Thinking about a career in Nutrition? Wondering how you might get there?
There are a few different educational pathways that can gain you the skills and qualifications to start a career in nutrition and/or dietetics. You also need to decide if you want to become a nutritionist or a dietician.
What’s the difference between a nutritionist and a dietician, I hear you ask?
The difference is usually in educational attainment but sometimes simply in the choice of title. I mention title because some accredited dieticians choose to call themselves Nutritionists for their own purposes. Further, a dietician can always work as and/or call themselves a nutritionist but a nutritionist can’t call themselves a dietician.
Dieticians are the most qualified and highest paid practitioners of nutrition in Australia. In order to practise as a dietician, you must become what is known as an Accredited Practising Dietician (APD). This title is bestowed on you once you have proven to the Dieticians Association of Australia – the peak governing body of the sector – that you have completed the required qualification from one of their accredited universities.
Dieticians work as consultants and as researchers in the field of nutrition at universities in:
- Private practice
- Healthcare clinics
- Government departments
The most commonly travelled path to becoming a dietician is by the completion of a four-year bachelor degree in Dietetics. The only real alternative is by completing a dietetics post-grad qualification, which is usually 2 years in length. Of course to gain entry to a post-grad in dietetics you must already possess some kind of bachelor degree.
Nutritionists are regulated by The Nutrition Society of Australia (NSA). Since there is no government regulation, anyone could theoretically call themselves a Nutritionist. However, to be properly regarded, insured and (most crucially) to be able to access private health insurance rebates for your clients, you will need to be accredited by the NSA as either an Associate Nutritionist ‘ANutr’ or a Registered Nutritionist ‘RNutr’.
Nutritionists sometimes work alongside dieticians, usually at the dietician’s direction.

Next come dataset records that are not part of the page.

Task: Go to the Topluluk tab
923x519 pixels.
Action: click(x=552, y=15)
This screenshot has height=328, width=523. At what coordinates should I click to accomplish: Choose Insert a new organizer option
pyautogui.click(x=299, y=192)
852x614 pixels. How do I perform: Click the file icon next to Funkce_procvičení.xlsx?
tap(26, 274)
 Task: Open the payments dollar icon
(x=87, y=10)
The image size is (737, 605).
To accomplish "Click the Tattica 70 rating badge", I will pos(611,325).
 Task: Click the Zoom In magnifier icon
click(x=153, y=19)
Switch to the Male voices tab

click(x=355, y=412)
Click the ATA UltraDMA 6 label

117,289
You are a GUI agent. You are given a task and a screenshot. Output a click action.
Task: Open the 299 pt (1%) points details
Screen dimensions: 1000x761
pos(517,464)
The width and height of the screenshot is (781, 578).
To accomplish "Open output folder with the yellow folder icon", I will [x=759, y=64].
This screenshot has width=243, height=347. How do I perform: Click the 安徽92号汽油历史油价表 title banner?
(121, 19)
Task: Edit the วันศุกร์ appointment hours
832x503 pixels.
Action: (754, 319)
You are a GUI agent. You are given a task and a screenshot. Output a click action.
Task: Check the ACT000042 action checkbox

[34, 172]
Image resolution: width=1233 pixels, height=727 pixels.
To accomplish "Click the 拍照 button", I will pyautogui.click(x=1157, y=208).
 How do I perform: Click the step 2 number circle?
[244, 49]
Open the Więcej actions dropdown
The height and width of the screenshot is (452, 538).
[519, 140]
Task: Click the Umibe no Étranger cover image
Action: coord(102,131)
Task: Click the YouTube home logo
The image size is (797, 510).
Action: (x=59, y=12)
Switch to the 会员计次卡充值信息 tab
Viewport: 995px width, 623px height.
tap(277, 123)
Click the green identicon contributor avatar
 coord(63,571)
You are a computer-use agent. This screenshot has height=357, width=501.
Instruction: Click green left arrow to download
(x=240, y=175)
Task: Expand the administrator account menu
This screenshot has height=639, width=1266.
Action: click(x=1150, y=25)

Nutritionists also work as consultants or researchers in:
- Private practice
- Hospitals (although less often than dieticians)
- Healthcare clinics
Registered and associate nutritionists are well-remunerated professionals but do tend to earn less than Accredited Practising Dieticians.
A three year bachelor degree with a major in nutrition, is what is required to garner the Associate Nutritionist title. To be recognised as a Registered Nutritionist, you will need to be at ANutr level and undertake further education in nutrition, such as a post-grad certificate, and/or 3 years’ experience working in a nutrition related field.
Can I gain work in the field of nutrition without needing a university degree you ask?
Yes you can!
There are a number of private colleges and TAFE providers around the country offering the Advanced Diploma of Nutritional Medicine. It is completed in 18 months to 2 years full-time and up to 4 years part-time. The advanced diploma is government recognised and can be used to gain you membership of the Australian Traditional Medicine Society or the Australian Natural Therapists Association.
Membership of either body allows you to gain insurance for yourself and importantly to gain private health insurance rebates for your clients. This means your clients won’t have to pay you out-of-pocket for all of their expenses. Therefore, you will be able to attract many more clients!
The Advanced Diploma of Nutritional Medicine enables you to hold the title of Nutritional Medicine Practitioner or Nutritional Therapist and work in private practise or at healthcare clinics. Remember though, diploma level practitioners are almost always less well remunerated than their degree level counterparts.
The more attractive thing about the diploma pathway is the fact it can also be used to give you ‘advanced standing’ towards a health science degree. Advanced standing is basically a high level of Recognition of Prior Learning (RPL) that you can use towards gaining a health science degree.
For instance, if you complete your advanced diploma and then choose to study the Bachelor’s degree of Health Science (Complementary Medicine) at Charles Sturt University (CSU). Twelve to 18 months will be credited towards the degree, leaving between 18 months and 2 years study required to complete the degree.